Nous avons suffisamment démontré que l’indifférence des contemporains de Villasandino n’entre pour rien dans les causes de sa misère. C’est par le désordre qu’il faut l’expliquer, c’est surtout par la passion du jeu. « La seule chose qu’ils peuvent dire de moi, écrit-il, c’est qu’en un temps déjà bien lointain, les échecs, les tablas et les dés m’ont fait, pour mes péchés, bien du mal. » Ainsi s’explique également la déconsidération où tomba Villasandino. On se rappelle à son sujet ce poète provençal, Gaucelin Faidil, qui, ayant perdu toute sa fortune au jeu de dés, descendit jusqu’à échanger le noble caractère du troubadour contre la profession de jongleur. Villasandino a des accès de repentir où il promet solennellement devant Dieu et devant le roi de ne plus jouer. Ces sermens ne furent point tenus, et depuis l’époque où il les prêta, Baena porte à plus de dix mille florins (40,000 tr.) les sommes qu’il perdit.

Le mariage n’apporta guère que du trouble dans la vie déjà si déréglée de Villasandino. La femme belle, riche et spirituelle qu’il avait épousée en secondes noces n’avait point un caractère qui put s’entendre avec le sien. La jalousie vint empoisonner l’existence du malheureux poète. Cet homme, victime de tant de tristes passions, tint cependant le premier rang parmi les troubadours de la cour de Jean II, grâce à sa fécondité, grâce aussi au mauvais goût de son époque. Il fut, en Castille, pour la première moitié du XVe siècle, ce que Juan de Mena fut pour la seconde, c’est-à-dire le poète modèle que tous les autres aspiraient à imiter.
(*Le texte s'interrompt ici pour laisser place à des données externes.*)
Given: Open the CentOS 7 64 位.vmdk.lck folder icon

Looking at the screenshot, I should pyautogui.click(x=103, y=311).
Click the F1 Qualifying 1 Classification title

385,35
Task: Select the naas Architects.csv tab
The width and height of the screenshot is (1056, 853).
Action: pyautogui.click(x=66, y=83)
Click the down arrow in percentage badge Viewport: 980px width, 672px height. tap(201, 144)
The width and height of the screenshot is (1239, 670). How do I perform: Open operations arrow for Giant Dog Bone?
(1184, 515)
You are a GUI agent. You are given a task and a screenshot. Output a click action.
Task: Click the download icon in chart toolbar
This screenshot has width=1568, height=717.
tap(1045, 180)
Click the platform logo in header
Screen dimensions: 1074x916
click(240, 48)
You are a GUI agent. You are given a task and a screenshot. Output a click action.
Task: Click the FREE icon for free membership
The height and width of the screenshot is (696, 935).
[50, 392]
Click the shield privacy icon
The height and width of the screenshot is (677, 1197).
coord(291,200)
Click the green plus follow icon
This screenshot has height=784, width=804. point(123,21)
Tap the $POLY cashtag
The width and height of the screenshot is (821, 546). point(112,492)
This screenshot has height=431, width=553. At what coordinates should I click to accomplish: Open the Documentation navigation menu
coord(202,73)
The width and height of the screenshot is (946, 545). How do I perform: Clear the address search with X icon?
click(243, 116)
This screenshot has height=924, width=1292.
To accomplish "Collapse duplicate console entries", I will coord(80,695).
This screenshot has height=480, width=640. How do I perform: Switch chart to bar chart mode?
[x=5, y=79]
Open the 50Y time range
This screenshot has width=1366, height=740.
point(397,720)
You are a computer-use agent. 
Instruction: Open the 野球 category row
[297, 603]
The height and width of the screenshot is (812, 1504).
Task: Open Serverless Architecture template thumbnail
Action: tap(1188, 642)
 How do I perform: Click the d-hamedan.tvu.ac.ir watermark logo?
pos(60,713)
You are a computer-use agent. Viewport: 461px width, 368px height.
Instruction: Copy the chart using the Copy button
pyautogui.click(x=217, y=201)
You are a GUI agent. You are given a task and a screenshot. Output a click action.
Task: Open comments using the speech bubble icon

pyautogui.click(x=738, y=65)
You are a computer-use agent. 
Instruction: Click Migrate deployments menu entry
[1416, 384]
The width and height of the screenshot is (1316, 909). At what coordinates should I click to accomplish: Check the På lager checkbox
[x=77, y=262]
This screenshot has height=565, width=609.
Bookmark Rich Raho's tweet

Il se plaint amèrement des plagiaires qui de son temps infestaient déjà la littérature. L’admiration qu’il inspirait éclate dans un grand nombre des pièces du Cancionero. Quoique appartenant au groupe des poètes érudits, il devint même vraiment populaire. Dans la polémique de mauvais goût que lui et le chanoine Alphonse de Jahen entamèrent, — comme pourraient le faire dans la presse quotidienne deux écrivains querelleurs de notre temps, — à l’occasion des diatribes de Villasandino contre le cardinal d’Espagne, le chanoine lui reproche que, par suite de ses chansons, le bruit de la disgrâce du cardinal courait les rues et se trouvait dans toutes les bouches. Baena l’appelle « lumière, miroir et monarque de tous les troubadours d’Espagne. » Les louanges de deux critiques autrement autorisés que Baena, D. Einique de Aragon[1] et le marquis de Santillana,

  1. Connu dans toutes les histoires littéraires sous le titre de marquis de Villena, qui avait appartenu à son grand-père. Don Enrique, appelé vulgairement l’Astrologue, ne porta jamais ce titre.